___ FRAGMENTO DE ORIGEN ___

5 octubre, 2015

La ciudad compleja pero incompleta | Conversación con Saskia Sassen

por Antonio Martínez Velázquez | @antoniomarvel

Antonio Martínez [AM]: ¿Cómo debe entenderse la ciudad, como una unidad monolítica o como pactos que se suceden de manera constante?

Saskia Sassen [SS]: Para mí existe una diferencia muy importante entre la ciudad como sistema complejo con una enorme diversidad,muchas aperturas; es decir, incompleto pero complejo, en comparación con la noción de que “si es denso, es ciudad”. La densidad no es suficiente para marcar lo que es específico en la ciudad. Esa es una distinción que se ha perdido un poco; se piensa que si es denso es ciudad. Un parque de oficinas privado puede ser densísimo, más que su centro histórico, pero no es ciudad. Cualquiera podría decir, “¿cuál es la importancia de esa diferencia?” La historia nos muestra que las ciudades han logrado sobrevivir a sistemas formales mucho más poderosos y cerrados: grandes empresas, gobiernos con enorme poder, reyes, etc. Sistemas finitos; en cambio, la ciudad sigue. La ciudad porque es compleja e incompleta, y puede seguirre inventándose.

AM: Las ciudades, o el sistema que las rige, están transitando a una privatización de lo público, ¿cómo entender esto?

SS: Cierto que la implantación de una lógica neoliberal, donde se privilegia a ciertos actores y lógicas de crecimiento, es un factor importante. Ahora lo que vemos es una manifestación muy específica de esta crisis: la ausencia de otras modalidades productivas de inversión en un contexto donde hay una acumulación de capital enorme, su concentración. Por ejemplo, algunas instituciones financieras han invertido en tierras en África, Rusia o Ucrania, no porque iban a volverse granjeros, sino porque es una buena inversión. La ciudad se vuelve una opción muy interesante para la inversión. No me preocupa que el capital sea extranjero o nacional, sino que sea de una escala que a menudo conlleve a apropiarse de toda una serie de espacios urbanos que se transforman en un megaproyecto privado, lo cual significa que allí no importa si hay densidad, en realidad se desurbaniza el espacio urbano. Es muy difícil entender cuándo una densidad es urbana y cuándo en realidad se desurbaniza. Va a ser una pelea grande, no va a ser fácil; a mí lo que me preocupa es que algunas ciudades se van a volver básicamente privadas. Yo creo que ciudades como México, São Paulo o Mumbai, son imposibles de privatizar porque la fuerza de su población es enorme. Manhattan sí, no Nueva York, Manhattan, pese a sus barrios pobres, es susceptible de privatización.

AM: Has lanzado una provocación: la ciudad como una estructura que puede permitir la resistencia de la vigilancia masiva.

___ REGISTROS ___

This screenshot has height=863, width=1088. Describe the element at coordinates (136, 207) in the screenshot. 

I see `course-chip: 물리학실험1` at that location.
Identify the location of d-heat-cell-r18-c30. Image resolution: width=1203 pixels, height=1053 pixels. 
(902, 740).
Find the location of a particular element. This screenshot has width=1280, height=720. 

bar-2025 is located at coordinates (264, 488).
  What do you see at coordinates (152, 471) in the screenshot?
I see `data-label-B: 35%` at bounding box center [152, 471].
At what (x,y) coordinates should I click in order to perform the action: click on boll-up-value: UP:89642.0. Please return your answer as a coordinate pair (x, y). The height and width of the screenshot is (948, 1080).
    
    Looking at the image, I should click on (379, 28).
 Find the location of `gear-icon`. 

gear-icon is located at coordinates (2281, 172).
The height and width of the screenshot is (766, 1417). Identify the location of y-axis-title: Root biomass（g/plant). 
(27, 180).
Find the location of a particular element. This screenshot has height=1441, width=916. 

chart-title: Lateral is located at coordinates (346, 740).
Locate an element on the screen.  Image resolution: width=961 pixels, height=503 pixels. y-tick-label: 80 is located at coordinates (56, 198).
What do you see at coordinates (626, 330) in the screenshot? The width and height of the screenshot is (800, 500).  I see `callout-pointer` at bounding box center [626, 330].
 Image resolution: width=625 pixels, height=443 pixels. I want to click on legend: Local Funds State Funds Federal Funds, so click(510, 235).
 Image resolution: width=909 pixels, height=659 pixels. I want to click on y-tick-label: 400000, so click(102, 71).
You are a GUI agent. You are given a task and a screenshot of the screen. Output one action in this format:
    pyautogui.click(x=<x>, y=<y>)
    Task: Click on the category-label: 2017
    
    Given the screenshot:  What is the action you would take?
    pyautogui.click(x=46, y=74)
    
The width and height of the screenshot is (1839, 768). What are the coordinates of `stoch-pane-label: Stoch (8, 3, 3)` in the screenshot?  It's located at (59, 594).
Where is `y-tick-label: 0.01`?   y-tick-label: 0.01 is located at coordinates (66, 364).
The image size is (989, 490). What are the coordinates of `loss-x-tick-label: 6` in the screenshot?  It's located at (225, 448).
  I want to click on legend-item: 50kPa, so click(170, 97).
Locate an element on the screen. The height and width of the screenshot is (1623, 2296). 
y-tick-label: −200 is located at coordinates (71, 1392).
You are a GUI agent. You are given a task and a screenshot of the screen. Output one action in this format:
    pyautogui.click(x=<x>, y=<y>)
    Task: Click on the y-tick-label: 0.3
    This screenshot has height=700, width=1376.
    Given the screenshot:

___

→ INSTRUCCIONES DE LA TAREA
Cita el pasaje de la conversación con Saskia Sassen que empieza con "La ciudad compleja" y sigue hasta "de manera constante?".

→ RESPUESTA A CONTINUACIÓN
La ciudad compleja pero incompleta | Conversación con Saskia Sassen

por Antonio Martínez Velázquez | @antoniomarvel

Antonio Martínez [AM]: ¿Cómo debe entenderse la ciudad, como una unidad monolítica o como pactos que se suceden de manera constante?